Open CasellaJr opened 1 year ago
Hey @CasellaJr! Thanks a lot for raising this issue. I've taken some time to review the thread you have going with the Gramine team, and I think there's a few things we can try to get PyTorch to respect the thread limit / improve performance round over round. First, the docker environment variables you've set are not being passed to Gramine. This is by design. To set the number of threads in the enclave, you'll need to modify the gramine manifest.

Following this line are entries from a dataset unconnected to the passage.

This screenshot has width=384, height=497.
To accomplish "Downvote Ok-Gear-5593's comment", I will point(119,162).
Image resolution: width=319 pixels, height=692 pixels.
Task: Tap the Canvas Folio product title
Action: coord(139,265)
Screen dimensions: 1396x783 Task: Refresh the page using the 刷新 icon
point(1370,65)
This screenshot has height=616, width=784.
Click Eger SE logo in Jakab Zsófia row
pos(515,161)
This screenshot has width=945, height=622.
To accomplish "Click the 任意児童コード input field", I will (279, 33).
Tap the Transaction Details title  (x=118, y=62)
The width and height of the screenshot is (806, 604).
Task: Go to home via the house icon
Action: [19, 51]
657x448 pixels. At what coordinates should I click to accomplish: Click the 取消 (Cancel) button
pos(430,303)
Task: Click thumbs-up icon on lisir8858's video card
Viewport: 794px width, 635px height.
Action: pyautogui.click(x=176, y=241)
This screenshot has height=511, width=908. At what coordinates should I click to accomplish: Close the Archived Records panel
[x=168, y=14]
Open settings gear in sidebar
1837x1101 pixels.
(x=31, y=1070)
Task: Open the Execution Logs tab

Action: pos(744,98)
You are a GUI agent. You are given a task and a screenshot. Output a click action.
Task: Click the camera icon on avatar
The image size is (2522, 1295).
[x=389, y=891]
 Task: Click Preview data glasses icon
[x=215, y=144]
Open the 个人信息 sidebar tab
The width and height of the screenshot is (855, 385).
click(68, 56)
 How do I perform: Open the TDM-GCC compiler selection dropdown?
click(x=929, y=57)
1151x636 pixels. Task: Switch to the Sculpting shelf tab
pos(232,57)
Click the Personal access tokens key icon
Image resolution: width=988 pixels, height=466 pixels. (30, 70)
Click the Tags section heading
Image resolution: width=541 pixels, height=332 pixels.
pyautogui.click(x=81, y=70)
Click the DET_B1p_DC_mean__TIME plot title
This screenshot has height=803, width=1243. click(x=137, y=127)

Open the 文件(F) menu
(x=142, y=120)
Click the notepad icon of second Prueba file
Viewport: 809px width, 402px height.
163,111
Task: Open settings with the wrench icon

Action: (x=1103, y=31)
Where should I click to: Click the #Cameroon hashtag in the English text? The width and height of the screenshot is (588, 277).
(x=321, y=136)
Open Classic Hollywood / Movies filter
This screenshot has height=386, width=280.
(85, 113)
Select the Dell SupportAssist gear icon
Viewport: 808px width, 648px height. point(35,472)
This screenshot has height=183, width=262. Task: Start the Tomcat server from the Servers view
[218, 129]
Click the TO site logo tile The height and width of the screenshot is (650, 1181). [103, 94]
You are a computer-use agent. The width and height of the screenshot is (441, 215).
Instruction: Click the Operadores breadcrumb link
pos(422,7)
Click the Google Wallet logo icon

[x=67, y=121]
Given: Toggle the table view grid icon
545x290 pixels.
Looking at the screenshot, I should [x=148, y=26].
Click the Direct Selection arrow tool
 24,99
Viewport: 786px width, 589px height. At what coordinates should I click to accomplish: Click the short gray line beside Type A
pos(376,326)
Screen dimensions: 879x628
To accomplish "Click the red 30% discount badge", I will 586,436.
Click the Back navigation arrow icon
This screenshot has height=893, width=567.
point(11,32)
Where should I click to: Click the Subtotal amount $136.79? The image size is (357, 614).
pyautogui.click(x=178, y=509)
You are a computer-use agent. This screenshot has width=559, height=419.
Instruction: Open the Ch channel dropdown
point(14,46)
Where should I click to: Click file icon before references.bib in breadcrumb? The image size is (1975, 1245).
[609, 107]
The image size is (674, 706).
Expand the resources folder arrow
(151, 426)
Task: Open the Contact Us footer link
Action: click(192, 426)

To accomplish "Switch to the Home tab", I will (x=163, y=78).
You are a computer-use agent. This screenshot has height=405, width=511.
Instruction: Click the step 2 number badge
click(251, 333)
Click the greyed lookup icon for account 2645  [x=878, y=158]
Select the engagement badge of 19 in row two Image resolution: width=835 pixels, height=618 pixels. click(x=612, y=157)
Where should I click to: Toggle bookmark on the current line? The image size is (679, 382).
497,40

So instead of setting:
ENV OMP_NUM_THREADS=40
ENV OPENBLAS_NUM_THREADS=40
ENV MKL_NUM_THREADS=40
ENV VECLIB_MAXIMUM_THREADS=40
ENV NUMEXPR_NUM_THREADS=40
in the Dockerfile, you should add the following to the gramine manifest template:
loader.env.OMP_NUM_THREADS = "40"
loader.env.OPENBLAS_NUM_THREADS = "40"
loader.env.MKL_NUM_THREADS = "40"
loader.env.VECLIB_MAXIMUM_THREADS = "40"
loader.env.NUMEXPR_NUM_THREADS = "40"
Yesss, you are right! Thank you! I am fixing this, then I will run the experiment and tomorrow I will update you with the results. I will edit this post 😄
Hello @psfoley
I changed how you suggested the gramine manifest. So, in theory it is all ok (apart from Gramine that needs to be built with patched libgomp).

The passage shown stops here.